> Texto:
Nos resulta
difícil, a veces nos lleva al temor, pensar en la existencia del infierno.
Porque no querríamos encontrarnos lejos del amor, condenados al fracaso eterno.
Y porque nos dolería profundamente saber que algún ser querido ha llegado a una
situación tan desastrosa. Pero el infierno es un dato concreto de la doctrina
católica. Aparece en la Escritura y en la Tradición, ha sido una enseñanza
constante de la Iglesia.
Las preguntas
son muchas. ¿Qué es el infierno? ¿Por qué existe un infierno? ¿Cómo conjugar la
misericordia divina con el drama de una condena para siempre? ¿Qué actitud
podemos asumir frente a esta terrible posibilidad?

Registros
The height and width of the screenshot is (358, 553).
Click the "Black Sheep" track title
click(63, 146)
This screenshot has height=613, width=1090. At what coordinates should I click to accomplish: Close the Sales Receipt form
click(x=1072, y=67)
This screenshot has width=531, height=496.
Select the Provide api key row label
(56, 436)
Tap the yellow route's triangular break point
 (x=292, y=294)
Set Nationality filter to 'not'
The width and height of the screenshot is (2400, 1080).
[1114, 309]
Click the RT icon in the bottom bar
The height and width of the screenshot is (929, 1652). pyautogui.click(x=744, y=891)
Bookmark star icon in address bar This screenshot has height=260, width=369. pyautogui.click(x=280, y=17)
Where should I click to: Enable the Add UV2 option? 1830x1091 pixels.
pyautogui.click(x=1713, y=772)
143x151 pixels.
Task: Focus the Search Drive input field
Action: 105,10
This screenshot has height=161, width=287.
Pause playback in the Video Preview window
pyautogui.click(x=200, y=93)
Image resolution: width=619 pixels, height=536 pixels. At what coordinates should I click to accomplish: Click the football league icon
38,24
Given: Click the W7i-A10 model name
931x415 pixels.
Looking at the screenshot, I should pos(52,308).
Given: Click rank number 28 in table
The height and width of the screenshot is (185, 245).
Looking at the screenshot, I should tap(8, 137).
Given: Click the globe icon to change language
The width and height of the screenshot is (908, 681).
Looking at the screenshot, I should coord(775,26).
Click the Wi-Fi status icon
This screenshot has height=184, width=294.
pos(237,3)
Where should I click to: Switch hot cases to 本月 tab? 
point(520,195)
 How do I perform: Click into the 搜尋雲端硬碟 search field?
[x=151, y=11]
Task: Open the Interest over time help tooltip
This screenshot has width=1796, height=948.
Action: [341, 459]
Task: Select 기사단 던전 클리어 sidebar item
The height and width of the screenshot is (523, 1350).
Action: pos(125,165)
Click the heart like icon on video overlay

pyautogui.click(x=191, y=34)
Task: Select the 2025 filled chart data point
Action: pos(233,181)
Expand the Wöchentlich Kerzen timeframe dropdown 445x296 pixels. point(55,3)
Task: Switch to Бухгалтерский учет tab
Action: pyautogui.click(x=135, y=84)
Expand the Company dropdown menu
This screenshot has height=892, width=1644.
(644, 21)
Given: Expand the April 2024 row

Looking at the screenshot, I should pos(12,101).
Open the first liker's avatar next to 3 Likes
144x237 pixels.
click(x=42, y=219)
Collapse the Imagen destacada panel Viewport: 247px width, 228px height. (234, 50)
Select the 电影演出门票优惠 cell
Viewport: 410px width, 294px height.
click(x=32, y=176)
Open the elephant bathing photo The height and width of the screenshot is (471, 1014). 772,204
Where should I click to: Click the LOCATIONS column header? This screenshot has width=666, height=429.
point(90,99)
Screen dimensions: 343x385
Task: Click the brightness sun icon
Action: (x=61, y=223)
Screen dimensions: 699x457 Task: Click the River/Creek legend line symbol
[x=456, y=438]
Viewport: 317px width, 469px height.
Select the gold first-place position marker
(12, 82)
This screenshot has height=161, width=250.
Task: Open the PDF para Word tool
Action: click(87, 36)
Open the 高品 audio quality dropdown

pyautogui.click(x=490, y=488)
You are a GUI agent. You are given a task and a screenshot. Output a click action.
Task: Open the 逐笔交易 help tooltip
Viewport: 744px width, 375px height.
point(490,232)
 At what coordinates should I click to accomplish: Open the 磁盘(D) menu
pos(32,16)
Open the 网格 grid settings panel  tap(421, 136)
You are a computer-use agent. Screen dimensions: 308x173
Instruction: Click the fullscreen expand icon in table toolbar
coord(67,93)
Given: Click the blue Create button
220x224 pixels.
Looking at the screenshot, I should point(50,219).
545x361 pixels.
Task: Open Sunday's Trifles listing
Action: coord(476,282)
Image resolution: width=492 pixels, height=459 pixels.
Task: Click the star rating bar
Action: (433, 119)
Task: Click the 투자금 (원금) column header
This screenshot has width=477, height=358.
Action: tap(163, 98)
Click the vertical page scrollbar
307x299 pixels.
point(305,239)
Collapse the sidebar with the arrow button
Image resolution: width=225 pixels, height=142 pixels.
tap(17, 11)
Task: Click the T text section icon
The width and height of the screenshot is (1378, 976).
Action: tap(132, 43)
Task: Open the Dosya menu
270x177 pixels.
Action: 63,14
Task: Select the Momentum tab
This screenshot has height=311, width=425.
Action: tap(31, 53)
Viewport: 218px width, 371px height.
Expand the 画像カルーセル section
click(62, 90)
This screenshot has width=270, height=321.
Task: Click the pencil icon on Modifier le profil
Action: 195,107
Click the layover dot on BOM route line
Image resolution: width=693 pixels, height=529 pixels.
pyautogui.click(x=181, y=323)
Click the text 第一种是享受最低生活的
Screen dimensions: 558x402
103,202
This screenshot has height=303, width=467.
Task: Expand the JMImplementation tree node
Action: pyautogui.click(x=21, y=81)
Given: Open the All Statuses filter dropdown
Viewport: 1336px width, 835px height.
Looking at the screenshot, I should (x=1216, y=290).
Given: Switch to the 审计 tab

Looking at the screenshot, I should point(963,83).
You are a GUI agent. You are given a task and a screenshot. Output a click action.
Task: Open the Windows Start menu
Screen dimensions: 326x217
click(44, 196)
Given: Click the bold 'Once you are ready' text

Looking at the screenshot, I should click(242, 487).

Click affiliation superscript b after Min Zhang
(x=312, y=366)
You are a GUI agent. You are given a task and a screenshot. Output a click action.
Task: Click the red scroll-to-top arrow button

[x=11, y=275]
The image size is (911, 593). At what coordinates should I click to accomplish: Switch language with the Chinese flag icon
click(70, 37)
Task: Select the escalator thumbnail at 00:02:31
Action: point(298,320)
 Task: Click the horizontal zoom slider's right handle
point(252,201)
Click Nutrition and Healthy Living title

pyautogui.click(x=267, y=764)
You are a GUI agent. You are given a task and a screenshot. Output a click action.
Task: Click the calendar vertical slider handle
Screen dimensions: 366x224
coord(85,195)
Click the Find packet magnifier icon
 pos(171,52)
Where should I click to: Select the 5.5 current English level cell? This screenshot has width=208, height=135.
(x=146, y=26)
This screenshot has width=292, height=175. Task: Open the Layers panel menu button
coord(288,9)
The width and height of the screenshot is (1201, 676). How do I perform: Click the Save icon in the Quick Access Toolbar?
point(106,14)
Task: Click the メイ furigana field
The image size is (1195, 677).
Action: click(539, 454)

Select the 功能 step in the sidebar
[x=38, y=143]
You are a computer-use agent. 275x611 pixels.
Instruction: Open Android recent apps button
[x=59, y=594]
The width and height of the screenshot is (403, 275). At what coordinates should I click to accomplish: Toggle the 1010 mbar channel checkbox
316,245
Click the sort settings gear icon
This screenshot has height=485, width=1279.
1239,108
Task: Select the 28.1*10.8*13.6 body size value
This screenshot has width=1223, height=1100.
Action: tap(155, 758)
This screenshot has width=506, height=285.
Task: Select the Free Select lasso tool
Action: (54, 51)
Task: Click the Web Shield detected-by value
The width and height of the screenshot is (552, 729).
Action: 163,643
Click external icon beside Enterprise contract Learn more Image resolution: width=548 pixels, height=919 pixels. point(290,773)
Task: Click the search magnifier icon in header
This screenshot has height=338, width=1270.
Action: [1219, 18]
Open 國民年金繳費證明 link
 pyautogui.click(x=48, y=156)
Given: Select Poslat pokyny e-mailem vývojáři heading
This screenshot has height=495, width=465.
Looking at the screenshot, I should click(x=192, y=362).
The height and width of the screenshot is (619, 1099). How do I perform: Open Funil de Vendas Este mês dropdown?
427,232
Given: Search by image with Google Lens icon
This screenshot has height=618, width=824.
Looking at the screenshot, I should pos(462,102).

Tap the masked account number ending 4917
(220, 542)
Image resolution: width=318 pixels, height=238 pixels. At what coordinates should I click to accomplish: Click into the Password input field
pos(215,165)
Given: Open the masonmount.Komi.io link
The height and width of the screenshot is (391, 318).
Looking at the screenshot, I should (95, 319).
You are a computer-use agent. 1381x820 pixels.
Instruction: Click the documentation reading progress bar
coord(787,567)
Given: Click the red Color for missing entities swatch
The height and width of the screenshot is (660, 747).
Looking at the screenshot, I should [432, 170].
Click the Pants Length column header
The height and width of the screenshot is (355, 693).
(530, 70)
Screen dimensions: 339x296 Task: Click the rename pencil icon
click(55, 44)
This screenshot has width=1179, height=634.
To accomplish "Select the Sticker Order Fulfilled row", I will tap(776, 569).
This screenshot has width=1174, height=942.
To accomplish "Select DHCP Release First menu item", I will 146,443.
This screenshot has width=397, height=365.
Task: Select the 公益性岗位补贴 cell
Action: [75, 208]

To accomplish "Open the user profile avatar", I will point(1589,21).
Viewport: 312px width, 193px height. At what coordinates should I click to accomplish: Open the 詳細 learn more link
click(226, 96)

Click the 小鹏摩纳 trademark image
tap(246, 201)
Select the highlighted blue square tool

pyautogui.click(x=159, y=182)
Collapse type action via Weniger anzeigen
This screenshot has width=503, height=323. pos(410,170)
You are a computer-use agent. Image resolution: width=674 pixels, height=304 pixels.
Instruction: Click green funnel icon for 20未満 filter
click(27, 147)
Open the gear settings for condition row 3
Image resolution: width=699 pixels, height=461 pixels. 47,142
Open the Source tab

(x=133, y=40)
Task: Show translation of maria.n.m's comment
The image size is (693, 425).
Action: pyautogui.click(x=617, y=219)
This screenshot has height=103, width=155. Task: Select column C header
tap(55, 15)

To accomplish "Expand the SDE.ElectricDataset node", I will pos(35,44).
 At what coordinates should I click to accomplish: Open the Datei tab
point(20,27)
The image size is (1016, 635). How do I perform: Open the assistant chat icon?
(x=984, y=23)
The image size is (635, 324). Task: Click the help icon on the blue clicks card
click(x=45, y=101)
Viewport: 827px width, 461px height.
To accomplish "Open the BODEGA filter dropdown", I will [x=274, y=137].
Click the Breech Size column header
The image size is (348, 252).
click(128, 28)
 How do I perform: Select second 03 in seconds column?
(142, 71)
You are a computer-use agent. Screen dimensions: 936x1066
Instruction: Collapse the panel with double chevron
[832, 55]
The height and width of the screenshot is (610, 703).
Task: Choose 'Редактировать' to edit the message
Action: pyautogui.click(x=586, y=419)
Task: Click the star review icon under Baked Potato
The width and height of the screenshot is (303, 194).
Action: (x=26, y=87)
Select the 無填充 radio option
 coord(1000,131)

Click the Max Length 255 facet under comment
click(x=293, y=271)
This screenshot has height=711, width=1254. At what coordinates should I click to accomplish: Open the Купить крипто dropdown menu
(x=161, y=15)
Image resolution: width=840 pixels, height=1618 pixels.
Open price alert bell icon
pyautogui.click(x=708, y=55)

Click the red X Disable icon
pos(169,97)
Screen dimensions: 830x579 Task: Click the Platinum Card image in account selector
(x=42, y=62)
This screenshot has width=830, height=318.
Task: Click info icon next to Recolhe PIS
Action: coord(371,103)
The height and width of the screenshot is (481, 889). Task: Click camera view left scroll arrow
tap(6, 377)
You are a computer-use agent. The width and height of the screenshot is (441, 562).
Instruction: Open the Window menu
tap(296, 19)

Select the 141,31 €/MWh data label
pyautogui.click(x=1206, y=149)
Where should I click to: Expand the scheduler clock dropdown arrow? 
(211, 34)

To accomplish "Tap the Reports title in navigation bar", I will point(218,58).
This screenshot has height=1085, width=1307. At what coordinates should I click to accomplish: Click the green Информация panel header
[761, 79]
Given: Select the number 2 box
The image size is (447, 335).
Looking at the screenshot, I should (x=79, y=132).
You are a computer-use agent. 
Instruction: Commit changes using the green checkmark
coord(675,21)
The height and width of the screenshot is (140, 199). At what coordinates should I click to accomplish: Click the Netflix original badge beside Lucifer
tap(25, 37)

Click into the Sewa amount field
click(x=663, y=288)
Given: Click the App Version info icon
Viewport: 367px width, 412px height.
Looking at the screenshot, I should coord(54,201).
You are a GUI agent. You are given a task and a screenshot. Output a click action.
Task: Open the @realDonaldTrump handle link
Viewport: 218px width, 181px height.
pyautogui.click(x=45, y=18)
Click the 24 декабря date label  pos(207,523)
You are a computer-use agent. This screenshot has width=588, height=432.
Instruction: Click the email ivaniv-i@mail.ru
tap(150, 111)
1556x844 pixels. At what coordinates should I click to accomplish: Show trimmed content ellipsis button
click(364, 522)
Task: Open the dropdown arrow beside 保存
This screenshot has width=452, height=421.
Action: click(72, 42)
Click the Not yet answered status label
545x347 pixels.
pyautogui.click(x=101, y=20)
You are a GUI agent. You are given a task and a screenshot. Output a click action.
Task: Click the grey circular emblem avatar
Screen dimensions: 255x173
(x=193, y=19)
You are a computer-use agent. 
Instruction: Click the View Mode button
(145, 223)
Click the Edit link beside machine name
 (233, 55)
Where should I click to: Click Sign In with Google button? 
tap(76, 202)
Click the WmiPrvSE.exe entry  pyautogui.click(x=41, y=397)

> Instrucción:
Según el texto sobre el infierno, ¿en qué dos fuentes aparece el infierno? Las entradas provienen de una fuente distinta.

> Respuesta:
En la Escritura y en la Tradición.